● **Exercise description**:
Quote only the lines that start at the line with "Task: Show Community AMIs list" and run to the end of the entries; omit the pictures.

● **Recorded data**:
----

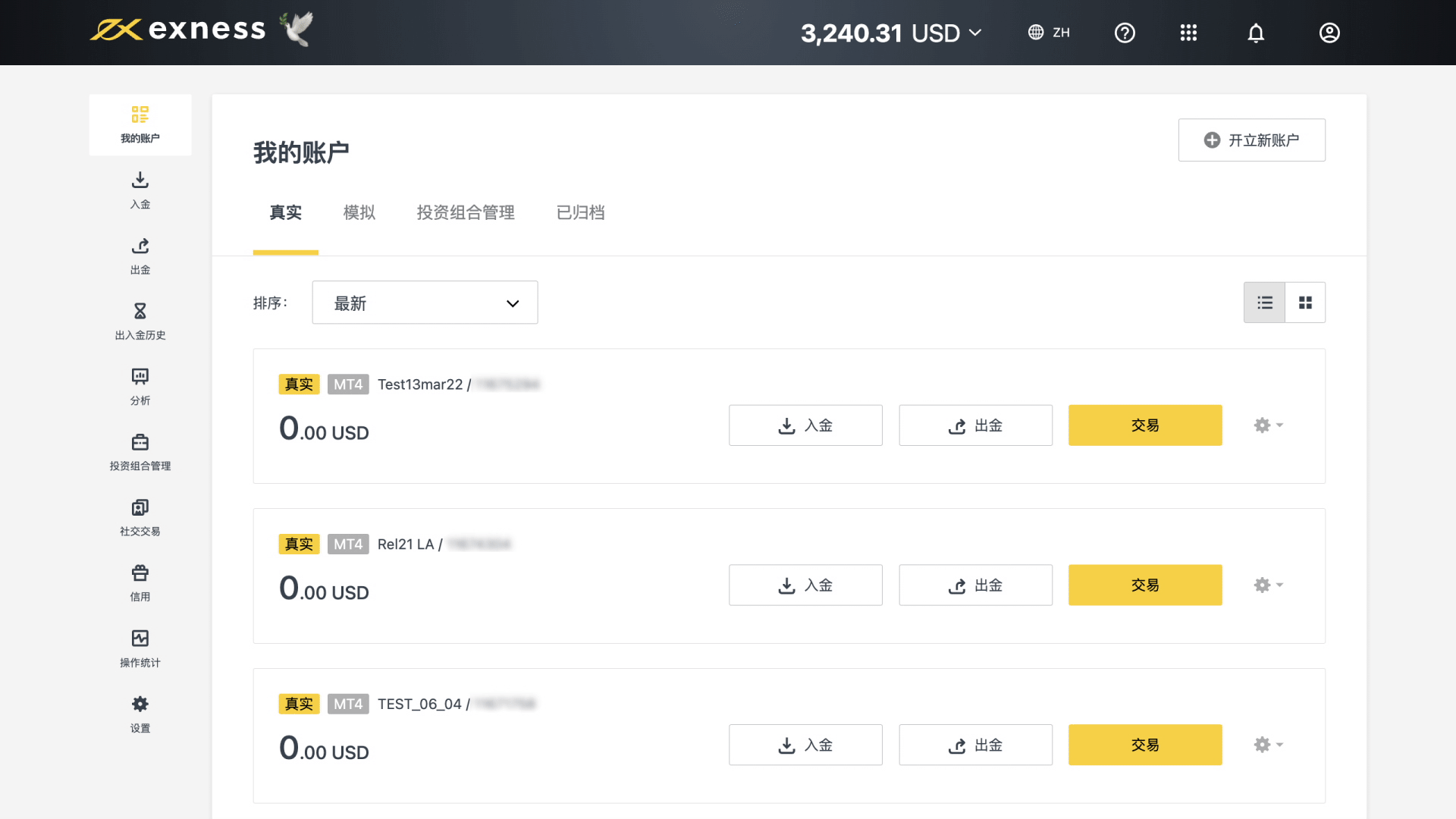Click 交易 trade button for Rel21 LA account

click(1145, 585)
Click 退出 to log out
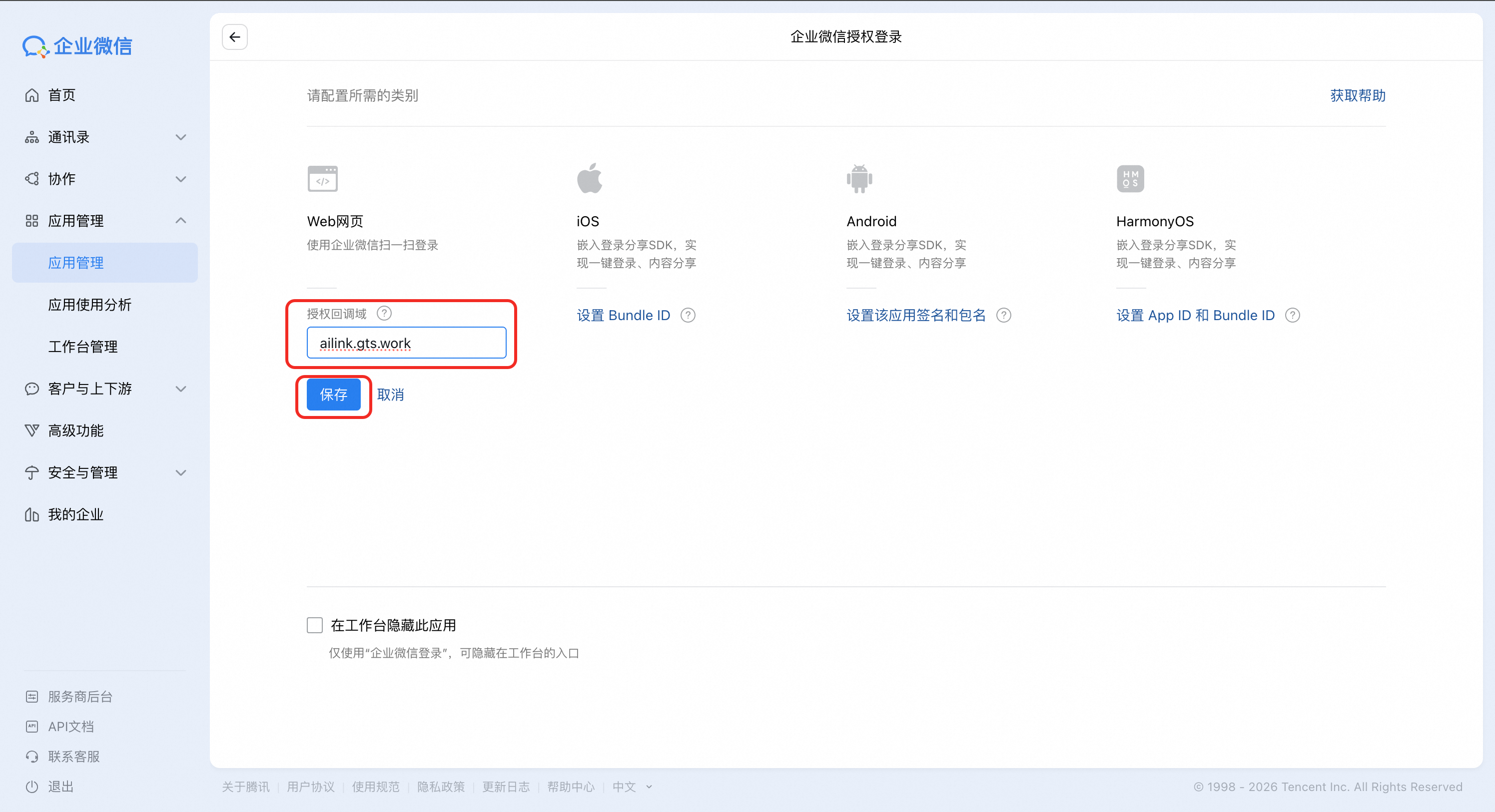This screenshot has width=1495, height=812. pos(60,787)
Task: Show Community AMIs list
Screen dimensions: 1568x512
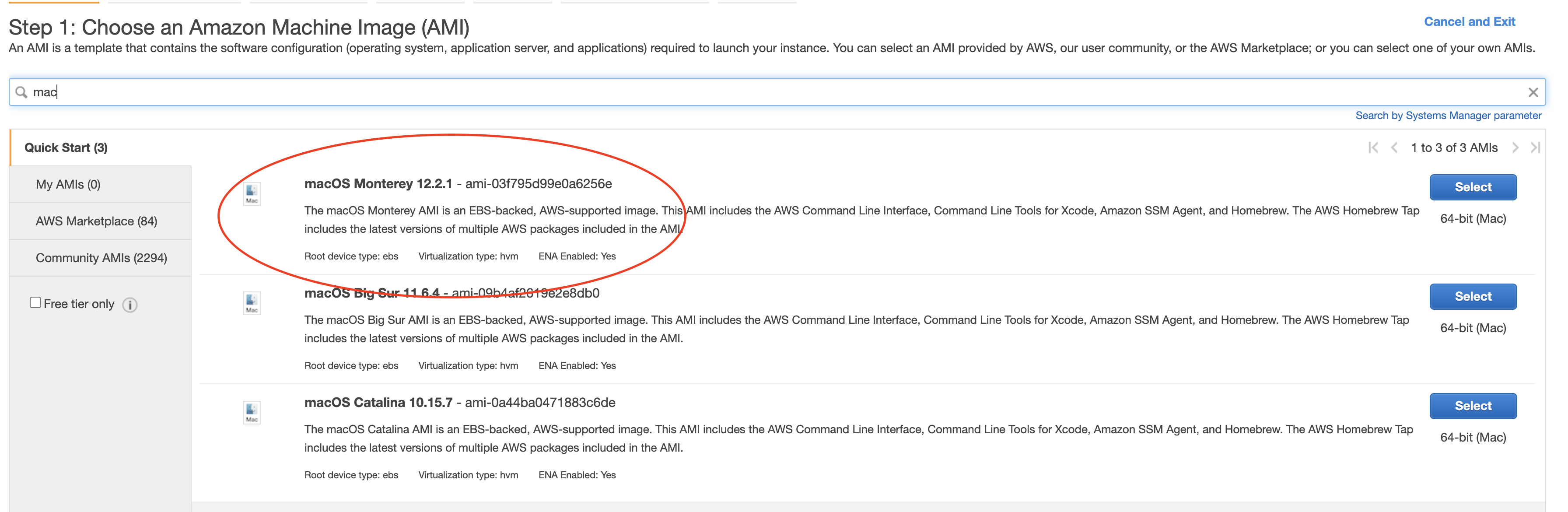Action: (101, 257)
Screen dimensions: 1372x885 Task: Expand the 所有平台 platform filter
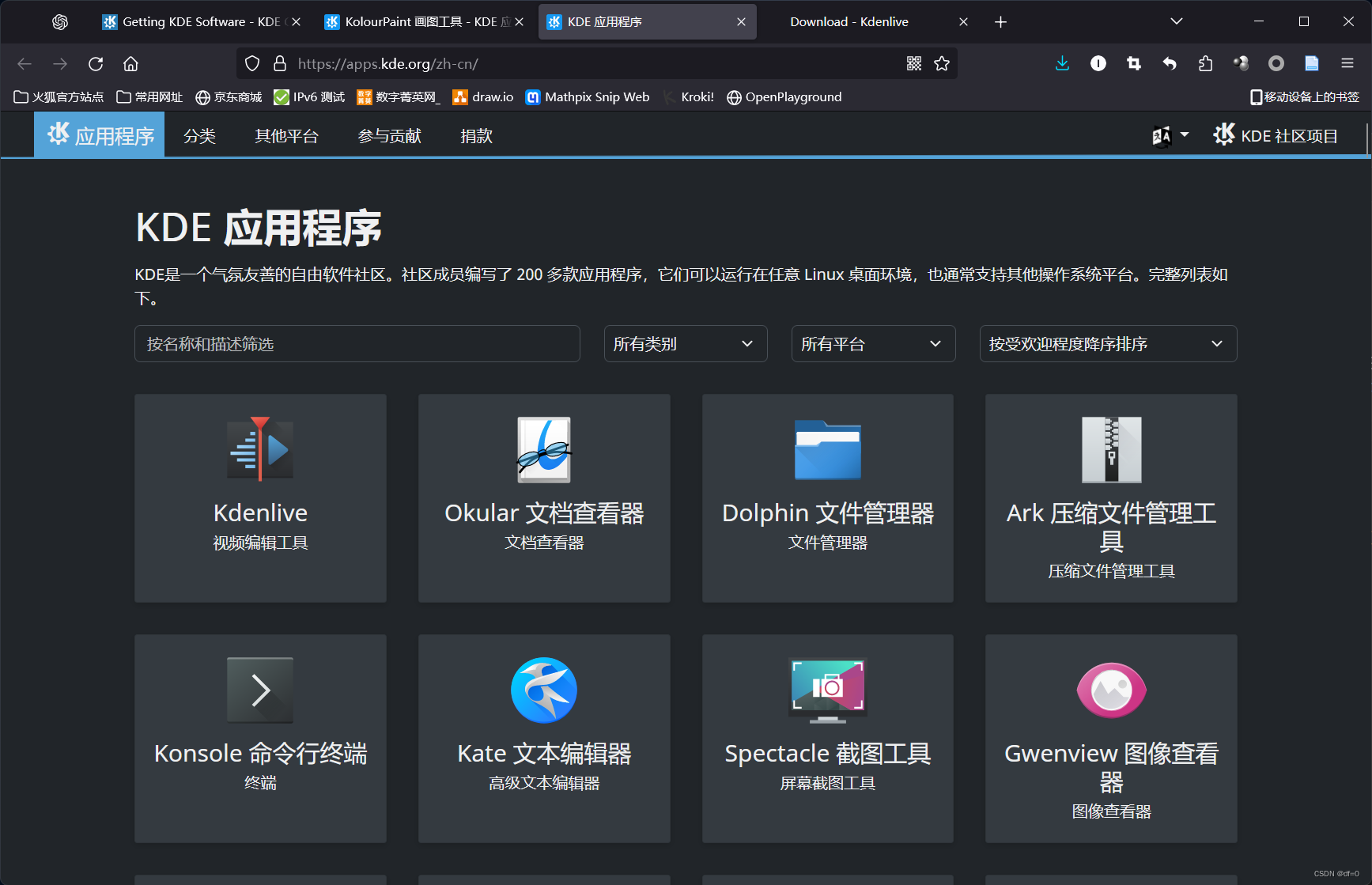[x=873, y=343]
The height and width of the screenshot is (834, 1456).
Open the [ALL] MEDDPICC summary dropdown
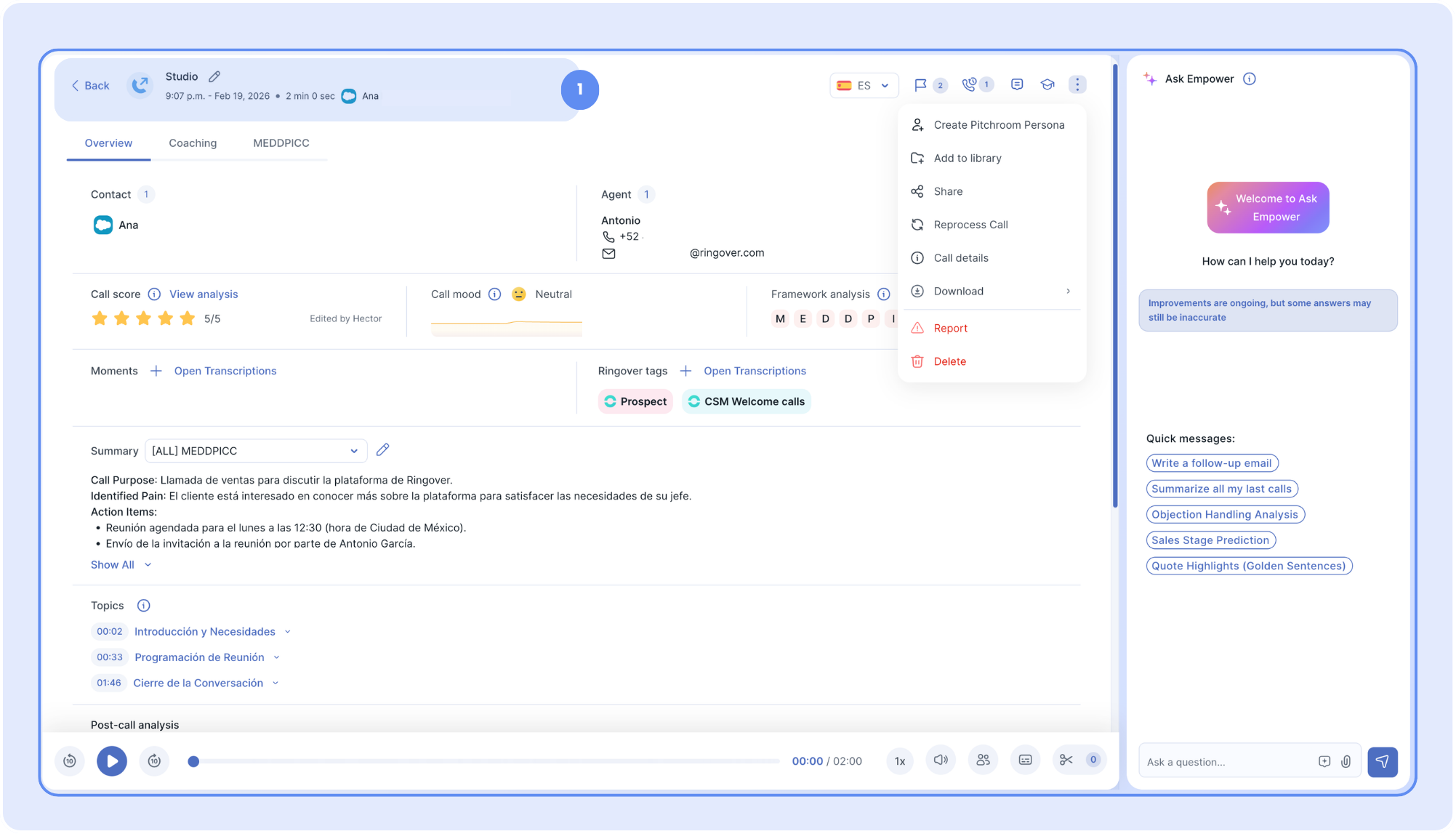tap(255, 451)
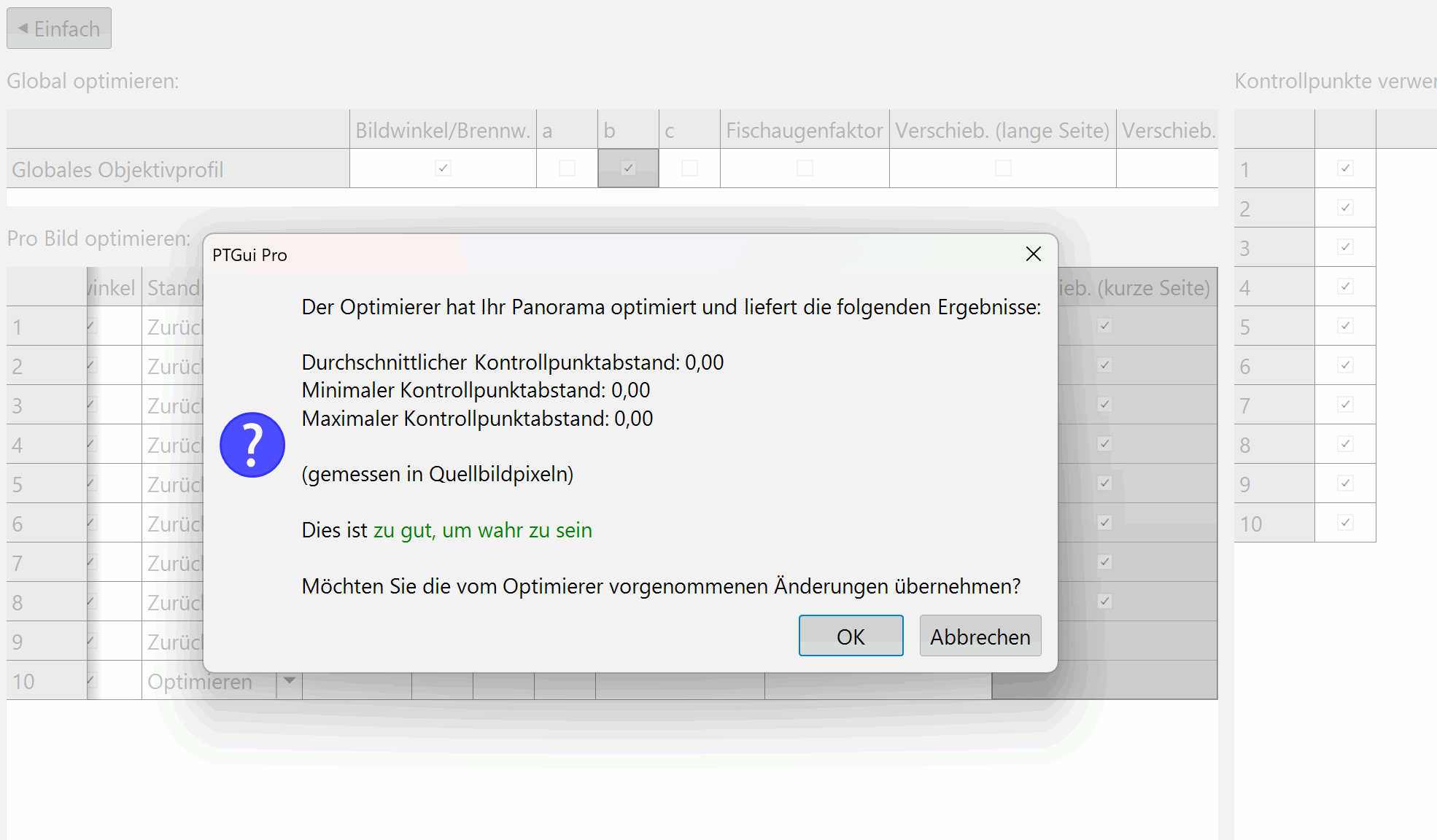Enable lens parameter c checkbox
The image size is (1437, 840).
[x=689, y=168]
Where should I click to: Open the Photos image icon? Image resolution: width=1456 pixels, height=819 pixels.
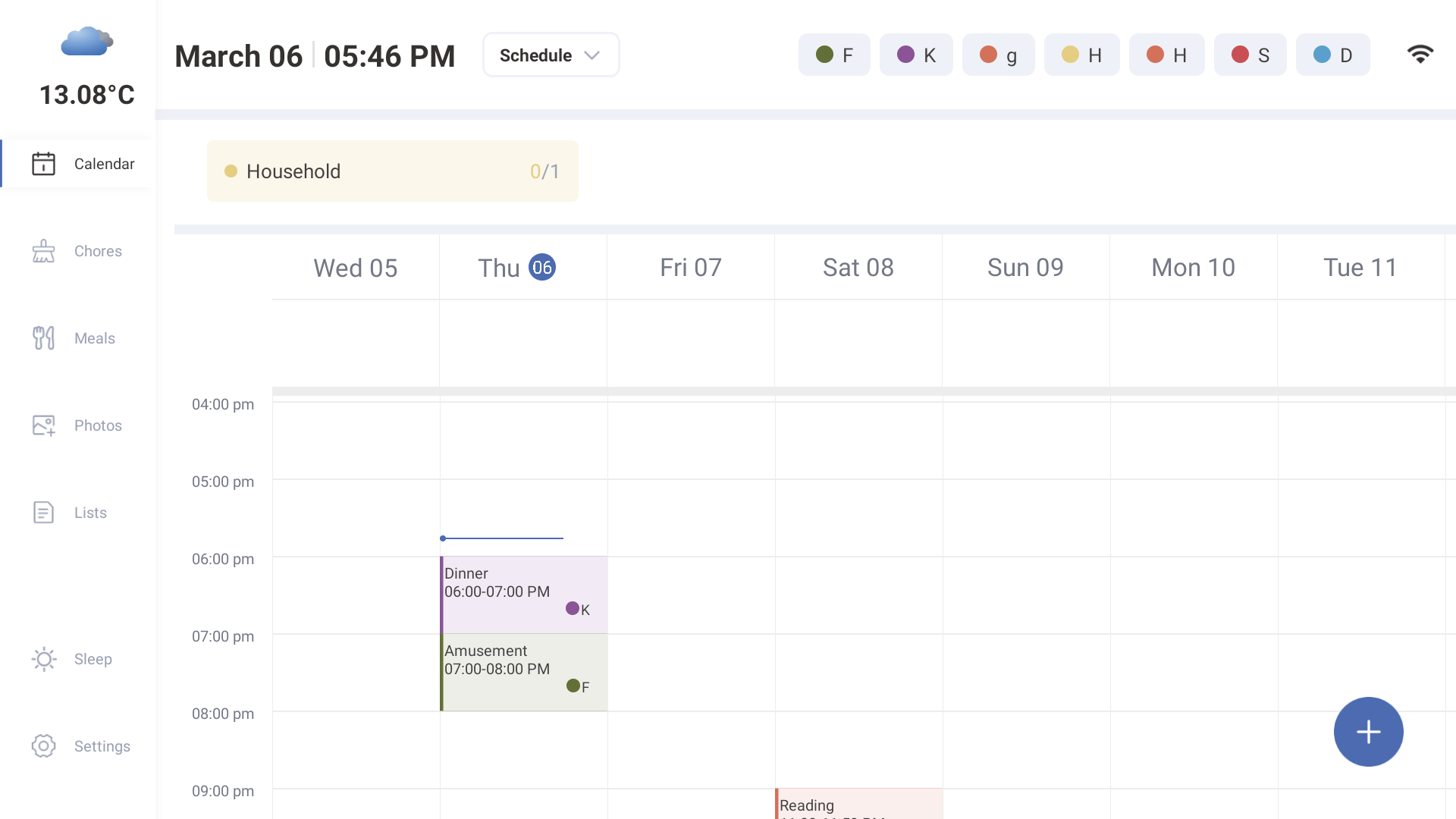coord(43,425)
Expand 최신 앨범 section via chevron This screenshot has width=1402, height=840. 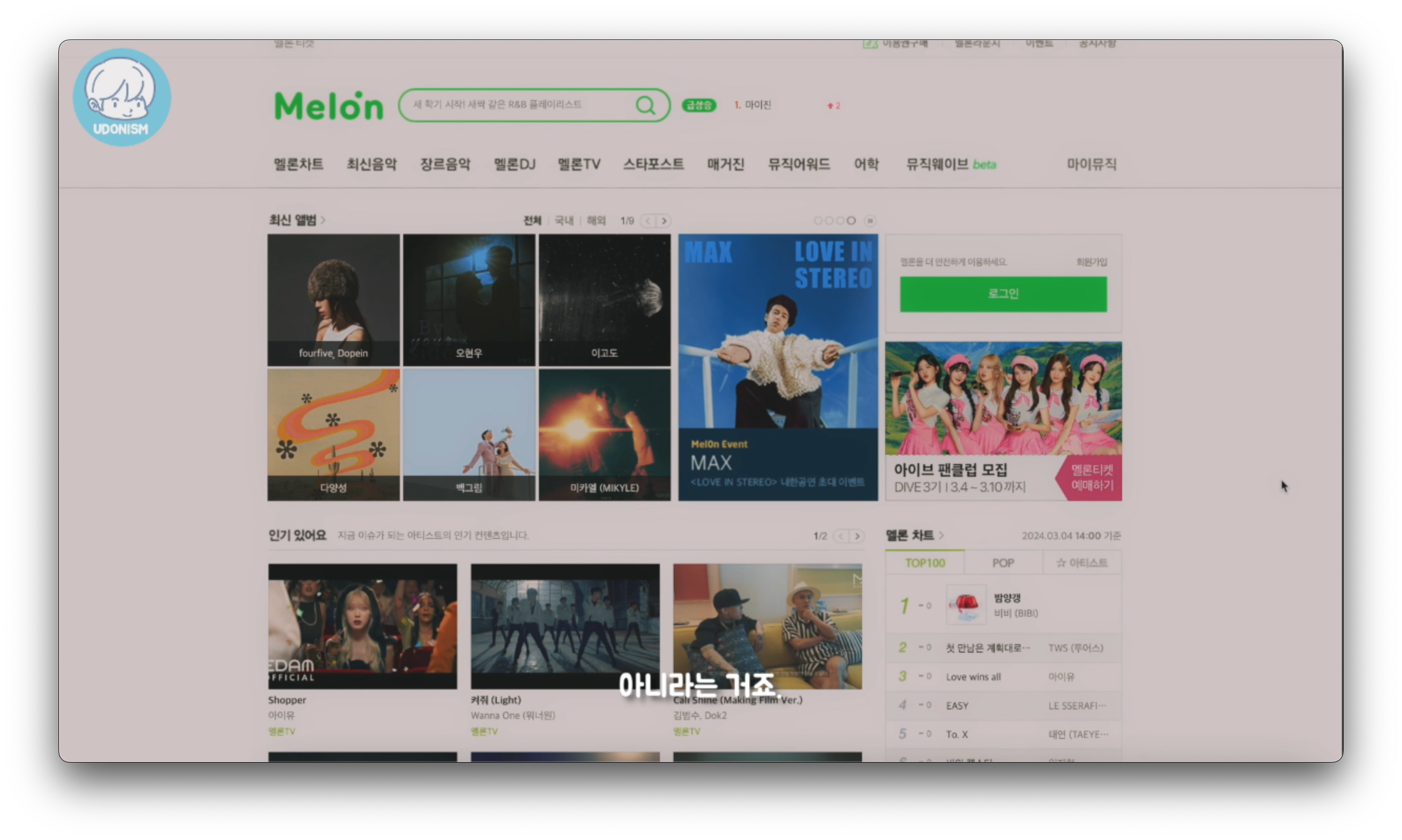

----

● **Solution for this task**:
Task: Show Community AMIs list
Screen dimensions: 1568x512
Action: (101, 257)
Screen dimensions: 1372x885 Task: Expand the 所有平台 platform filter
[x=873, y=343]
The height and width of the screenshot is (834, 1456).
Open the [ALL] MEDDPICC summary dropdown
tap(255, 451)
Enable lens parameter c checkbox
The image size is (1437, 840).
[x=689, y=168]
Where should I click to: Open the Photos image icon? Image resolution: width=1456 pixels, height=819 pixels.
coord(43,425)
Expand 최신 앨범 section via chevron This screenshot has width=1402, height=840. 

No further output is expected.